▶ [EXTRACTED TEXT]:
Characteristically, flow voids representing large collaterals and the markedly enlarged striate vessels are seen on MR amid the deep ganglionic structures (84,85). Absence of the expected flow void within the cavernous and supraclinoid portions of the ICAs is a consequence of narrowing and ultimately occlusion of these vessels. Changes resulting from ischemia or rupture of the fragile, enlarged network of collateral vessels, including regions of infarction or hemorrhage, may also be seen (Fig. 11.25). This diagnosis is clearly defined by MR when evidence of the occlusive disease of the distal ICAs is apparent in conjunction with the flow voids representing the enlarged striate vessels. Associated enhancing leptomeningeal collaterals after gadolinium and hyperintensity within these surface collaterals and small arterial branches on FLAIR images should suggest this diagnosis.

Most often, the underlying occlusive process is idiopathic and is more commonly seen in Asian patients. An identical picture may result from progressive distal internal carotid occlusion arising from any other etiology that is accompanied by collateral development, termed moyamoya syndrome. Such causes include neurofibromatosis and sickle cell disease and as a delayed effect of radiation therapy to the suprasellar region. An increased incidence of moyamoya changes may also be present in patients with Down syndrome. Another entity associated with marked enhancement of surface vessels that should not be confusing is Sturge–Weber syndrome (Figs. 11.26 and 11.27). On close inspection, the MR changes associated with moyamoya are usually quite characteristic and should not be confused with the findings of an AVM or any other entity.

▶ [EXTRACTED ENTRIES]:

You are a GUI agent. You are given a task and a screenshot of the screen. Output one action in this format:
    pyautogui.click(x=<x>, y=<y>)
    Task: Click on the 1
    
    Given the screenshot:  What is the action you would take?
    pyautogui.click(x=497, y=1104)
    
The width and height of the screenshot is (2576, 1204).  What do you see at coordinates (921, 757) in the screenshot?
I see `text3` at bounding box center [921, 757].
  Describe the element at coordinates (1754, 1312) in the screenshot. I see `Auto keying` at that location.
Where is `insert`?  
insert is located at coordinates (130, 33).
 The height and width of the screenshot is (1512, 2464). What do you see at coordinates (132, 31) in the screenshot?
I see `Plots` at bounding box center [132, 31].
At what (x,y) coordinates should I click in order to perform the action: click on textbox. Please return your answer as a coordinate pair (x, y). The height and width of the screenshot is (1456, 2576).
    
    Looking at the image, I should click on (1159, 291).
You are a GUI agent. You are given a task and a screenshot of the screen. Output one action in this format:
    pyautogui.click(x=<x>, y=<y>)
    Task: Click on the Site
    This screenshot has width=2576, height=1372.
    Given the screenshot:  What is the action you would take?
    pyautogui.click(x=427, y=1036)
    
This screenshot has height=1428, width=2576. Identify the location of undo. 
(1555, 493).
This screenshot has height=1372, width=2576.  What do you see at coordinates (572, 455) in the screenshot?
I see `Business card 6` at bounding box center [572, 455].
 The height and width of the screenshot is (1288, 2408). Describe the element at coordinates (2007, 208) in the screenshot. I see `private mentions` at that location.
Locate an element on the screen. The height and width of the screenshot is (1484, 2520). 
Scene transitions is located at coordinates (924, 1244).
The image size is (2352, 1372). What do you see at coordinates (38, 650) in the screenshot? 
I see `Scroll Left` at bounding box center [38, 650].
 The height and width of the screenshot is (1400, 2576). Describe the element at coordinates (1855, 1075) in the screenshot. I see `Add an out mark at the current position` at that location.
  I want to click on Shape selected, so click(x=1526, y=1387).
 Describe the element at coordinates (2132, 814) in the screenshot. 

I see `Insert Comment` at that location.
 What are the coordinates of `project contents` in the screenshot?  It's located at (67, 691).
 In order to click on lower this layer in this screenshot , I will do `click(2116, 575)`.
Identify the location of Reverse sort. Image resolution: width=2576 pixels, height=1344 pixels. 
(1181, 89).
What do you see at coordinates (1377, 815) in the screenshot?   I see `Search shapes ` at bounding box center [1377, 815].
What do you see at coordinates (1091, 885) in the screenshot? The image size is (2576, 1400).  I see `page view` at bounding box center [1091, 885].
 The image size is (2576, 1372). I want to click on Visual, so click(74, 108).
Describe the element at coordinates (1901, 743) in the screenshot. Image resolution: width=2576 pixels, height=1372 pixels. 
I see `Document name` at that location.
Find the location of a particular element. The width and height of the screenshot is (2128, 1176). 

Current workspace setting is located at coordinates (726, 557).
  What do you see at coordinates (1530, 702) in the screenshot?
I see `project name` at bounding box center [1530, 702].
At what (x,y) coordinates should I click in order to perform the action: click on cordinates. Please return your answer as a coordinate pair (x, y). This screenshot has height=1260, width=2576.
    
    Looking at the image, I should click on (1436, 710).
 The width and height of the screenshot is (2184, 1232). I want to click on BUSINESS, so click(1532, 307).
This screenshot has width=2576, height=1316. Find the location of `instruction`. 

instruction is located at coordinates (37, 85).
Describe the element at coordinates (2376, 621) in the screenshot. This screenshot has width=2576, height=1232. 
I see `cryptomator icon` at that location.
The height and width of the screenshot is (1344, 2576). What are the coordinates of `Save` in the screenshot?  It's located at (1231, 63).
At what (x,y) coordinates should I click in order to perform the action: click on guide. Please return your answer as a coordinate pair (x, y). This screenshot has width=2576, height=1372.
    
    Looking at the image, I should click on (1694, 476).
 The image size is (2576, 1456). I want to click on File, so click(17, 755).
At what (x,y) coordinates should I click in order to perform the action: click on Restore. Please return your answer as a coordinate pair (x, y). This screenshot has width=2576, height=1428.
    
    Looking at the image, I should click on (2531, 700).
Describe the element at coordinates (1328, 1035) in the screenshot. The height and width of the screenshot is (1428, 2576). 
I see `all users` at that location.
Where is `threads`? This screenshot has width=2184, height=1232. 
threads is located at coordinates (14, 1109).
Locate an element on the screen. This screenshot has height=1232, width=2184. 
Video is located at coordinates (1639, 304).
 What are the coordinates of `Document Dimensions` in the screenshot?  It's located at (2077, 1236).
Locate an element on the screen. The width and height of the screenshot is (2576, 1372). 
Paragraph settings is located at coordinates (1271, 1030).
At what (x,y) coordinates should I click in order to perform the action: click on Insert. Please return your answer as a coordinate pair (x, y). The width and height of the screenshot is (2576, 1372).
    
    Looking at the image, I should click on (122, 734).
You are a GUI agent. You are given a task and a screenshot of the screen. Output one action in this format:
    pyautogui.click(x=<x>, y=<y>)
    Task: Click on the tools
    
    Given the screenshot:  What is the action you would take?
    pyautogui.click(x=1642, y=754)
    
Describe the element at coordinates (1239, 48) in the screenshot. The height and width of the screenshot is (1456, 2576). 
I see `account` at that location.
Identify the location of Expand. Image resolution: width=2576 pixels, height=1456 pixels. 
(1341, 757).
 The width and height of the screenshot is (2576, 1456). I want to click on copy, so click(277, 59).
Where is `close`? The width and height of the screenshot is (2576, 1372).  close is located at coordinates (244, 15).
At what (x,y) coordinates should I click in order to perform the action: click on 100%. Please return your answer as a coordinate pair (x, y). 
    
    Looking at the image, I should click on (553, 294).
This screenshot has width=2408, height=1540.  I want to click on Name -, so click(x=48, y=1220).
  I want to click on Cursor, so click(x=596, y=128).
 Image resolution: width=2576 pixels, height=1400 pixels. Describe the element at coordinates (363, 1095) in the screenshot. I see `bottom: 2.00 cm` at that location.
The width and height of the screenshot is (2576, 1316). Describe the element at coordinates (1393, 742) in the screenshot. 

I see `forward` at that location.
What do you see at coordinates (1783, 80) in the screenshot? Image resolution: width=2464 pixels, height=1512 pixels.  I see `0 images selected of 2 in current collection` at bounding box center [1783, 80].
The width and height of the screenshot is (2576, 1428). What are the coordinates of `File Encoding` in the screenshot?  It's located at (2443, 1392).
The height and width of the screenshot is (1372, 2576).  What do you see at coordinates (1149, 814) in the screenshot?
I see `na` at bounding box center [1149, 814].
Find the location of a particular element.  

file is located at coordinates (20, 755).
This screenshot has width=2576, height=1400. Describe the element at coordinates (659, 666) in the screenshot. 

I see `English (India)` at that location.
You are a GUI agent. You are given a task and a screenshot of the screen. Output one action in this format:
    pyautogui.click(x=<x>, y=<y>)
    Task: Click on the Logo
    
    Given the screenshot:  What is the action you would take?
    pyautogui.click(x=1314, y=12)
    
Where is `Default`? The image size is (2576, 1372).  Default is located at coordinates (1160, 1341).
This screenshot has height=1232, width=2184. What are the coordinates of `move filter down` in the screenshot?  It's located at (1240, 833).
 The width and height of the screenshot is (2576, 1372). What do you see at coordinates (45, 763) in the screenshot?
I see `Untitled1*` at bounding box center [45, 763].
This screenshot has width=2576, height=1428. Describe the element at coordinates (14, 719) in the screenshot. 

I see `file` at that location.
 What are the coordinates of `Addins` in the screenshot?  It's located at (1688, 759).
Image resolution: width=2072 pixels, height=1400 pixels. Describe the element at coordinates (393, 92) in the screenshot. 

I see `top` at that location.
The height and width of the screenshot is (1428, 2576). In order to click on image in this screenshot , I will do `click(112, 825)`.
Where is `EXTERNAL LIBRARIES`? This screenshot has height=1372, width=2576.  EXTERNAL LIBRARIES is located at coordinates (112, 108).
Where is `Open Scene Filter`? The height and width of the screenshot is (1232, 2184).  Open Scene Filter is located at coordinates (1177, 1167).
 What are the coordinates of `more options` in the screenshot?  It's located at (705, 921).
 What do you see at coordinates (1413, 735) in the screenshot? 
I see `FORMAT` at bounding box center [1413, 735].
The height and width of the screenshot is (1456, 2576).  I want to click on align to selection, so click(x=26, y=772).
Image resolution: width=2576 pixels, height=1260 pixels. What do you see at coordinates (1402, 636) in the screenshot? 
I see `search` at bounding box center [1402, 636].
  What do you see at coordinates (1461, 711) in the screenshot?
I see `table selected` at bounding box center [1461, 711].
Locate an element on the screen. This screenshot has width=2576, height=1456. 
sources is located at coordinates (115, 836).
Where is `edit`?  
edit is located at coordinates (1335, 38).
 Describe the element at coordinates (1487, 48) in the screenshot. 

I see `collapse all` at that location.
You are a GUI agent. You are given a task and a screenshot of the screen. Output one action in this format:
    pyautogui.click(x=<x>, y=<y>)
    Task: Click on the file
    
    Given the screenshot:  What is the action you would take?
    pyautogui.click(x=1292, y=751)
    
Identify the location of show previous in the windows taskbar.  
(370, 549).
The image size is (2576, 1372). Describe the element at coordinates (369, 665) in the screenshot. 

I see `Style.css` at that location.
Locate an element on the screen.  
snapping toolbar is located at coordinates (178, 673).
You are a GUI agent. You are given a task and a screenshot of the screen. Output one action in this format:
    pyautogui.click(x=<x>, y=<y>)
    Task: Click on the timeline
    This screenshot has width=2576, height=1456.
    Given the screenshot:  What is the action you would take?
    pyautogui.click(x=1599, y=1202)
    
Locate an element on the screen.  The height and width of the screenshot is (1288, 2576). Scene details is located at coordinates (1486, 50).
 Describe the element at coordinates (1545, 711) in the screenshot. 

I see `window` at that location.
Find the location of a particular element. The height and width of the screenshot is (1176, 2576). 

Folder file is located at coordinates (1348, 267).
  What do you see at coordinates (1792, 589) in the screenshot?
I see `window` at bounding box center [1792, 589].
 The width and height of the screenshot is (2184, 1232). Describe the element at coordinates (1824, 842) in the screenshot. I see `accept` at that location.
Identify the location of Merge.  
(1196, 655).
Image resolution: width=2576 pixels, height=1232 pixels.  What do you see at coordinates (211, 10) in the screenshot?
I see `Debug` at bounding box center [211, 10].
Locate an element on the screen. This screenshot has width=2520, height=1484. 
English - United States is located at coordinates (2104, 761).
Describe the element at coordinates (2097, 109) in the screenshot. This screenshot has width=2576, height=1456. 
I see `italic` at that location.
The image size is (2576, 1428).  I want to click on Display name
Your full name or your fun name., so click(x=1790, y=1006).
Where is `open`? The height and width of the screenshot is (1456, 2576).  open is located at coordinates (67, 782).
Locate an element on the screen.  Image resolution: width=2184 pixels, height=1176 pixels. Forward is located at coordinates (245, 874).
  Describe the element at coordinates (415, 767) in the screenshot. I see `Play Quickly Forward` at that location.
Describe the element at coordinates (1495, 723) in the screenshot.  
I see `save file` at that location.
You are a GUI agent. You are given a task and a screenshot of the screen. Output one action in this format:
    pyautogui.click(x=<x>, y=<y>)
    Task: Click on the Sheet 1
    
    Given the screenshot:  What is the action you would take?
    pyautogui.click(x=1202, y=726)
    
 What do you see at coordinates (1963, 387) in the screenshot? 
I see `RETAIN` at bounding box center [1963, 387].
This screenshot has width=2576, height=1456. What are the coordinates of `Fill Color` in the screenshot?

▶ [PROBLEMS AND TASKS]:
(1) In the moyamoya text, what term is used for the identical picture that arises from progressive distal internal carotid occlusion due to some other etiology?
(2) Continue the moyamoya text from where it stops.

▶ [YOUR RESPONSES]:
(1) Moyamoya syndrome.

(2)
In addition to the initial pretreatment evaluation of the patient harboring an intracranial AVM, MR has gained increasing importance in the assessment of these patients after treatment has been completed. Several investigators have studied the effects of radiosurgery on intraparenchymal AVMs based on imaging (86,87,88). Expected pathologic changes after therapy include deposition of collagen within the subendothelial space of the nidus, resulting in gradual narrowing and thrombosis of the lesion. A significant reduction in nidus size after therapy is usually clearly recognized on MR, even without MRA. This is depicted as a decrease in previously recognizable flow void with increased signal intensity on T2-weighted images and persistent contrast enhancement in the area of the nidus. Significant evidence of reductions in AVM flow generally does not occur until at least 12 months after the initial treatment (Fig. 11.28) (89). It should be noted that CT is inaccurate in evaluating residual AVM nidus size after radiosurgery because persistent contrast enhancement is demonstrated even after complete obliteration.

Complications of this treatment may also be monitored by MR. Changes in the surrounding parenchyma have been noted as early as 3 months after treatment and include transient vasogenic edema and radiation necrosis. Most often, asymptomatic vasogenic edema is a frequent finding in these patients and is characterized by hyperintensity on T2-weighted images in white matter surrounding the nidus. Symptomatic radiation necrosis occurs in an estimated 3% to 4% of patients and is seen as high intensity with mass effect and irregular enhancement (Fig. 11.29). Hemorrhage can be concomitant with radiation necrosis.

In an in vitro study, liquid cyanoacrylate mixtures used for superselective endovascular embolization of AVMs demonstrated signal characteristics similar to fat secondary to the iophendylate component that is added to make the mixture more radiopaque. After the addition of blood to simulate in vivo postembolization and polymerization conditions, the signal characteristics of clotted blood predominated (90). MRI of patients after staged transarterial flow-directed embolization with N-butyl cyanoacrylate demonstrated the region of the “glue” cast as mixed regions of alternating high and low signals on conventional images (Figs. 11.30–11.32).